Não recordo como se tivesse saudades tristes
alguns barcos navegando,
vapores de longos fumos junto às margens,
entre despedidas e festas de longos fatos,
e trajes negros e distintos, charutos e champagne.
Não recordo algumas memórias
como se precissase delas e sem elas não pudesse
achar tudo o que é futuro...
Do que não recordo, mas sei,
disso sim, um barco
de longe vindo,
junto das nuvens e com elas confundido,
de patamares de mármore quente,
de uma claridade consciente,
e essa temperatura mais doce que morna,
que não recordando amei.
Guardo impressões do mundo,
como se por aqui tivesse passado,
em passeios de tempo e campo,
em histórias colhidas num jardim de jasmim
e, só por isso, ao vê-lo nascer na calçada
recordo não serem ramos de alecrim,
estes que vejo aqui, e as flores, essas
possam ser canções que canto de cor,
estes que vejo aqui, e as flores, essas
possam ser canções que canto de cor,
quando perante o vento se inclinam, ainda assim...

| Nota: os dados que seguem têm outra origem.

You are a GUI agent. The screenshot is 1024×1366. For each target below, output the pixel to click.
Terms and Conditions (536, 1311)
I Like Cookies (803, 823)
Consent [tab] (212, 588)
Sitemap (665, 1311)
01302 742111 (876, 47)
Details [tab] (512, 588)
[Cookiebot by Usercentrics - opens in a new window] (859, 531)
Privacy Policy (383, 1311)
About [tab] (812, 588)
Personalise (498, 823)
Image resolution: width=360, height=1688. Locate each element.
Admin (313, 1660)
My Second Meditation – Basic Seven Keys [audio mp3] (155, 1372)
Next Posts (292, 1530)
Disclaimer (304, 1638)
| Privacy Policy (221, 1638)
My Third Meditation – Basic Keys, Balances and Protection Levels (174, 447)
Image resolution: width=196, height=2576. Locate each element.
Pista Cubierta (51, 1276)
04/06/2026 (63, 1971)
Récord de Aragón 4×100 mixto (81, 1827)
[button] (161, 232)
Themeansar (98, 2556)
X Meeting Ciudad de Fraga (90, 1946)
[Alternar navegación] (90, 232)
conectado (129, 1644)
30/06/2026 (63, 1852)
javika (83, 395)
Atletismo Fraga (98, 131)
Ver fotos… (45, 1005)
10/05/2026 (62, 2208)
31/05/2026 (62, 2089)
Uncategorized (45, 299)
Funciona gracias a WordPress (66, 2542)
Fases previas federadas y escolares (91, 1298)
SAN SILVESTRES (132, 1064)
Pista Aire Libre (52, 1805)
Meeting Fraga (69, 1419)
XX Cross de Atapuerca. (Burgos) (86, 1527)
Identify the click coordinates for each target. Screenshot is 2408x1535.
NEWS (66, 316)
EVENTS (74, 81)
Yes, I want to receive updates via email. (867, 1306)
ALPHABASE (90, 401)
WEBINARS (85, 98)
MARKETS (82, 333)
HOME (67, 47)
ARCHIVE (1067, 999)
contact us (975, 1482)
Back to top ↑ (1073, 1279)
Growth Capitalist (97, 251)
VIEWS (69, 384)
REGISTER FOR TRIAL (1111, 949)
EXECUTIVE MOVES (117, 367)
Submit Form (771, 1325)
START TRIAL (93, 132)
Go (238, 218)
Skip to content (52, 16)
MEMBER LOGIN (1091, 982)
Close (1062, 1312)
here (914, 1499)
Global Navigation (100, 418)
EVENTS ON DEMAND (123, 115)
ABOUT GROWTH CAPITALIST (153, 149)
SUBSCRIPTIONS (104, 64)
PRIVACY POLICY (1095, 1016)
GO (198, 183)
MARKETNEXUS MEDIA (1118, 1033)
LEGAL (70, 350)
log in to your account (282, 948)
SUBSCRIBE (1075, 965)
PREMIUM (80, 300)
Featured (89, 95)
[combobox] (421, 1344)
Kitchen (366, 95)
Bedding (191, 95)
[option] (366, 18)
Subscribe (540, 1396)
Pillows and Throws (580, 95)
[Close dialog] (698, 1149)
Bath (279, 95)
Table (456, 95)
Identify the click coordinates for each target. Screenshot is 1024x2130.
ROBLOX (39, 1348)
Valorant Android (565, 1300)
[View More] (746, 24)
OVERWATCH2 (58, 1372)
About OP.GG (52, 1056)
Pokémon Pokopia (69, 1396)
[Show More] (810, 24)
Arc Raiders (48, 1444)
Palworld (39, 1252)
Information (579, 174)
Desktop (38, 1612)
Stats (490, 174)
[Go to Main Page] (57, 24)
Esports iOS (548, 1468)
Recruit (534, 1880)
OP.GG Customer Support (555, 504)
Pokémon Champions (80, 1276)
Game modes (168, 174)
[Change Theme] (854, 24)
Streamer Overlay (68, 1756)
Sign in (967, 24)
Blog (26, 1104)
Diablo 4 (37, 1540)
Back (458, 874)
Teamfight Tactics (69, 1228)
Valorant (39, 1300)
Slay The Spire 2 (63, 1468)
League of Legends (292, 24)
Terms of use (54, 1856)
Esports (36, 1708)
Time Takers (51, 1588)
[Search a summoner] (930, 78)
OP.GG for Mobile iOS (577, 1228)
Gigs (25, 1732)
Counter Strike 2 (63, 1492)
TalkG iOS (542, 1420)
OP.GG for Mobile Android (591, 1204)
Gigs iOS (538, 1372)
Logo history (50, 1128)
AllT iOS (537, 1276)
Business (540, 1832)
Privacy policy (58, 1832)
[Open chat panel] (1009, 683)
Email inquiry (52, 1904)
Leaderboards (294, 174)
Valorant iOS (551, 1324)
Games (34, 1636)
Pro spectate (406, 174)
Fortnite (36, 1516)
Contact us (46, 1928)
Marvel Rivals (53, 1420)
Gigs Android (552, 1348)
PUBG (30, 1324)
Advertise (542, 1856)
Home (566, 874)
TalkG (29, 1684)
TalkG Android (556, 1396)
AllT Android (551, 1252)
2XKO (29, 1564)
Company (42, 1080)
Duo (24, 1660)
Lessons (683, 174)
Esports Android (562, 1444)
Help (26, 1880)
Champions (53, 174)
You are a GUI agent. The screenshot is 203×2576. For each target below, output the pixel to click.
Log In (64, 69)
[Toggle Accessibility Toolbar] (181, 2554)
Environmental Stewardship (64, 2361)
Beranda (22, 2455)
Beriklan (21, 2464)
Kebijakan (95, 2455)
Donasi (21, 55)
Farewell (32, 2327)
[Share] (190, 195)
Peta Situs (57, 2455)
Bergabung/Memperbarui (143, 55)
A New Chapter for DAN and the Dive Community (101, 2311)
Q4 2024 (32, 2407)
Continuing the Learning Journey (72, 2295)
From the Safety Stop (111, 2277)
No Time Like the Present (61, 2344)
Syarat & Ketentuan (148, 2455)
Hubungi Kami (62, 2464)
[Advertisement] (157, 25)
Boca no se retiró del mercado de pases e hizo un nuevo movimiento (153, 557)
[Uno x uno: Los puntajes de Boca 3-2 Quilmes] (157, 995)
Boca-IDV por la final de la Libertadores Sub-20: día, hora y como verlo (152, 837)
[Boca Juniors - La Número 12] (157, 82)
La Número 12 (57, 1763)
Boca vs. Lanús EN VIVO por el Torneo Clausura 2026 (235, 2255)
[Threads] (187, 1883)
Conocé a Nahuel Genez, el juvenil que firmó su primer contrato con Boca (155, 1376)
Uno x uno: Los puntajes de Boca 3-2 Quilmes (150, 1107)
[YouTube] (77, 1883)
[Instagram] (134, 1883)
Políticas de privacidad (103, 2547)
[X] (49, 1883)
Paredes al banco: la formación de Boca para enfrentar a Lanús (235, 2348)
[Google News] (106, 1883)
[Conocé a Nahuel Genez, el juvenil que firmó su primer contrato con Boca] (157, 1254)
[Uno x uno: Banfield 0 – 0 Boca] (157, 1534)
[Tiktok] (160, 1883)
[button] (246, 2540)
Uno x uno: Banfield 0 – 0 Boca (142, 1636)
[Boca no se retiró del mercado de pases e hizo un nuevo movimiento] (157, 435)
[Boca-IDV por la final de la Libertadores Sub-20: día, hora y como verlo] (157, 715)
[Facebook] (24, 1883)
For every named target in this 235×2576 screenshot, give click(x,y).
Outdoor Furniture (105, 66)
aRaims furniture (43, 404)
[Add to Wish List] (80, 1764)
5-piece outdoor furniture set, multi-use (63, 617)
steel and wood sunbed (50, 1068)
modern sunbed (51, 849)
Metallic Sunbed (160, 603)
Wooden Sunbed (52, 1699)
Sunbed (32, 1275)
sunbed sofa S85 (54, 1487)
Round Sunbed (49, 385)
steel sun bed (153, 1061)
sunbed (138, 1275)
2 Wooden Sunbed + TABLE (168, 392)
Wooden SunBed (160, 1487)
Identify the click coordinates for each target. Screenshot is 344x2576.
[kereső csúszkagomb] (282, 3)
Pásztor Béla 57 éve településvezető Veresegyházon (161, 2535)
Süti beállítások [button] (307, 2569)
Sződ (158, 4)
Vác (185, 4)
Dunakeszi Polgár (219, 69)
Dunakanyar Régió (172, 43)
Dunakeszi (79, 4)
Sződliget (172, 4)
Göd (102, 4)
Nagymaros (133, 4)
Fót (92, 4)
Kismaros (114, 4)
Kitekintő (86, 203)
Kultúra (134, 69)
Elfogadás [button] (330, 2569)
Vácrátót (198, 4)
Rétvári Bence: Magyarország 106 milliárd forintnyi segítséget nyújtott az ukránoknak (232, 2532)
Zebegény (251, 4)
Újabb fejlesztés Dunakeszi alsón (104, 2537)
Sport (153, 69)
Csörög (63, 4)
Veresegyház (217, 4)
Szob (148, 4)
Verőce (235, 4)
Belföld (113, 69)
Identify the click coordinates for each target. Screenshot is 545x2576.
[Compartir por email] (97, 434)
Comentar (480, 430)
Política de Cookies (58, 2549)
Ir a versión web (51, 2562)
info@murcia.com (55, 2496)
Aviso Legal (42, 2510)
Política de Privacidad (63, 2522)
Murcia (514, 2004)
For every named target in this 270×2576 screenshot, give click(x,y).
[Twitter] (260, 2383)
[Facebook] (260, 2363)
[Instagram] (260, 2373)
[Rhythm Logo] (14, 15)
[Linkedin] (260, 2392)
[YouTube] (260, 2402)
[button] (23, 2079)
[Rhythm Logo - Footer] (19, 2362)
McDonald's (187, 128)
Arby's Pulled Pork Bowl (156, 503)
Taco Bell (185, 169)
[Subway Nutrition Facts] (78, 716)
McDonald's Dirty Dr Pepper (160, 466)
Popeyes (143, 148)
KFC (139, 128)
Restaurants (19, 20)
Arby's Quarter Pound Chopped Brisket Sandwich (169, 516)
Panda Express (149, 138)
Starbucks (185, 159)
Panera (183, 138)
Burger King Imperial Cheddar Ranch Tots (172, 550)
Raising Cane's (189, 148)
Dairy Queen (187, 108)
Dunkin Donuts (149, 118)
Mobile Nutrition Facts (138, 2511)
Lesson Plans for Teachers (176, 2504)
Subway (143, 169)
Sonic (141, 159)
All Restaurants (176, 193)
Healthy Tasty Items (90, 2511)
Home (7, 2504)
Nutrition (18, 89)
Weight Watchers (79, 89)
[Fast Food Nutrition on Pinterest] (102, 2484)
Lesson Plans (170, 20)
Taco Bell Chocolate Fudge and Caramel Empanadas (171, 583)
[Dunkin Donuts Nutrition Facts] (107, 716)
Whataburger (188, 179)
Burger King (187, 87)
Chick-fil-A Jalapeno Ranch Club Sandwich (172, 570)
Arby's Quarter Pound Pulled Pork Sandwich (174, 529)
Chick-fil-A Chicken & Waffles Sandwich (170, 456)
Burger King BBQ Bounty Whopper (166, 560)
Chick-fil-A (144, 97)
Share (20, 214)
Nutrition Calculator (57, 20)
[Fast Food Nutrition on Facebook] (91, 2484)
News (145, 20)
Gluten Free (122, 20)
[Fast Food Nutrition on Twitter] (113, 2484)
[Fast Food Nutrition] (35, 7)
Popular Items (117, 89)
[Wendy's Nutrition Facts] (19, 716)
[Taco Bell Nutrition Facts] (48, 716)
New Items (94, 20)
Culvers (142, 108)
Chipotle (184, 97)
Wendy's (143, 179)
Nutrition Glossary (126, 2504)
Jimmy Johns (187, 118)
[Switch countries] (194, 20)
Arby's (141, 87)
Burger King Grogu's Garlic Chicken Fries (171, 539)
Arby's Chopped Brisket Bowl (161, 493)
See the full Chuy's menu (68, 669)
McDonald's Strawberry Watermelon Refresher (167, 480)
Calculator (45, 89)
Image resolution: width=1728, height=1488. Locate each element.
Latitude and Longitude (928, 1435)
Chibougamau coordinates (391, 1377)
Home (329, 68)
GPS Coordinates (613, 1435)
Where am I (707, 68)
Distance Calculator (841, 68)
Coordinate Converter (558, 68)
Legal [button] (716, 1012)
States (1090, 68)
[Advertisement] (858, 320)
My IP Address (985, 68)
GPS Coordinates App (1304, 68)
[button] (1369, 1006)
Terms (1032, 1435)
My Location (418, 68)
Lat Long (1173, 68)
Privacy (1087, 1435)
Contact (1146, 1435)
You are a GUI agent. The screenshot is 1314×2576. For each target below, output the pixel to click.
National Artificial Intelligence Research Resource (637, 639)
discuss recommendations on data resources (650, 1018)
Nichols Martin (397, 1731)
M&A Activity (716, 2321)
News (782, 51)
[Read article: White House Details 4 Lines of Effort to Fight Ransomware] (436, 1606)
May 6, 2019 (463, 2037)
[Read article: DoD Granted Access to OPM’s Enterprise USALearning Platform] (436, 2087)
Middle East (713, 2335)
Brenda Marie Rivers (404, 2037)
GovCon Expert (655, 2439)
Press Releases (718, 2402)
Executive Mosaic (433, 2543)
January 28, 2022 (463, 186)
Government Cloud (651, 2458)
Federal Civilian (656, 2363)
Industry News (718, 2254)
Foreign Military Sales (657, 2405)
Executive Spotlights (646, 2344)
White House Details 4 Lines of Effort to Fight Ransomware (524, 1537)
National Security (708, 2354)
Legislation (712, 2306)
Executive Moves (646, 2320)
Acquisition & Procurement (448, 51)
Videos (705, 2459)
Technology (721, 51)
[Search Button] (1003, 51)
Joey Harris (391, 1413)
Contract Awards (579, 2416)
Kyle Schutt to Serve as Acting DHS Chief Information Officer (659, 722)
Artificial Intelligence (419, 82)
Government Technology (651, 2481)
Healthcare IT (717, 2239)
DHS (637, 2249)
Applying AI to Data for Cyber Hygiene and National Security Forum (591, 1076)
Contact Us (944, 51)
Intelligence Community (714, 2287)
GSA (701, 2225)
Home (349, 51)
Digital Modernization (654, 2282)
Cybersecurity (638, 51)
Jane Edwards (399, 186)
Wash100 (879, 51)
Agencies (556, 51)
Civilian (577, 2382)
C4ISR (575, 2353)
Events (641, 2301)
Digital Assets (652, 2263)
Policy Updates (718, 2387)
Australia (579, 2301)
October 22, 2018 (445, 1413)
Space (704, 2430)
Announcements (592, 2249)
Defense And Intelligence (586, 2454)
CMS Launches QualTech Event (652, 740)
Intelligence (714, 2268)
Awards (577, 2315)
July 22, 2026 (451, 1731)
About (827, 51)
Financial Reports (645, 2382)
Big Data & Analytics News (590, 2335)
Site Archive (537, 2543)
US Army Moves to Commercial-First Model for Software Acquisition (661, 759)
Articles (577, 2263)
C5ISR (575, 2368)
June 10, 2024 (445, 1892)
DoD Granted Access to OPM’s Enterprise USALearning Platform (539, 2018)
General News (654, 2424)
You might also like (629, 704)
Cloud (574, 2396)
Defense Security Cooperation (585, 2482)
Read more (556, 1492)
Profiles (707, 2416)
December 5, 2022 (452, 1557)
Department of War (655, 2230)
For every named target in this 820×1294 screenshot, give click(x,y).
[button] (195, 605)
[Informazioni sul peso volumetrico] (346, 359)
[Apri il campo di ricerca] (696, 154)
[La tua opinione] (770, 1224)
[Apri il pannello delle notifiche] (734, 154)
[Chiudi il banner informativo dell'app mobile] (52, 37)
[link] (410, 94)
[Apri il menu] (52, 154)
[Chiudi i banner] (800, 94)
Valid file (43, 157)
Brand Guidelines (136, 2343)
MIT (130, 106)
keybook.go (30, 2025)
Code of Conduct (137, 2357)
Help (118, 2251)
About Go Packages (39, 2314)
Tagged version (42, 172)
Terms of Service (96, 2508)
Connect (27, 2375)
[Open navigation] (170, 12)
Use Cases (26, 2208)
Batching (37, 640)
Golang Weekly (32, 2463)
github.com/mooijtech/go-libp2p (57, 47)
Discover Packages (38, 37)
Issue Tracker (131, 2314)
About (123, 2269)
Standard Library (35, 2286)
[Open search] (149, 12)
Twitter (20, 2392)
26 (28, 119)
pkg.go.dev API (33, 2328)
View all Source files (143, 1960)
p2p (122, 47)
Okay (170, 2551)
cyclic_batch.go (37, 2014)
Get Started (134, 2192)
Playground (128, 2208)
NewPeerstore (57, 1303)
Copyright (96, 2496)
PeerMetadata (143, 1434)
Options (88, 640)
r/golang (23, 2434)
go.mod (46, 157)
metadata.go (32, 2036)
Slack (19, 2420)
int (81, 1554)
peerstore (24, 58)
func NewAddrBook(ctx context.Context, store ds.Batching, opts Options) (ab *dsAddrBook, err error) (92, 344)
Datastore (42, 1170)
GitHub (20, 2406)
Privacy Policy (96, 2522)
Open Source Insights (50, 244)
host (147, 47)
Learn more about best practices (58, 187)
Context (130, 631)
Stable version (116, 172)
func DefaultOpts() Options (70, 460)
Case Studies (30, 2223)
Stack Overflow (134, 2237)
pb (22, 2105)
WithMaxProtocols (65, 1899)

(Todo o mundo é um cenário que vivi,
mudando a cena para outras de outra vida.
Quem sabe cenários de um amor sem fim...?)
Mas nada disso entra por esse outro de mim,
que de longe parece guardar um eco d’outro passado
dizendo-me em Saudade o que sei e onde nunca estive...
Entre o que recordo e o que sei,
há uma infinita ponte erguida no vento,
toldada pela neblina da eternidade,
brilha vagamente sem lembrar ser o que é:
esse estar dentro do abraço num certo tempo,
a festa, girando por entre os sóis, debruada a dança,
a lua aplaudindo quase silenciosa esse outro tempo,
e dele sabe, e dele não se lembra e dele não se cansa.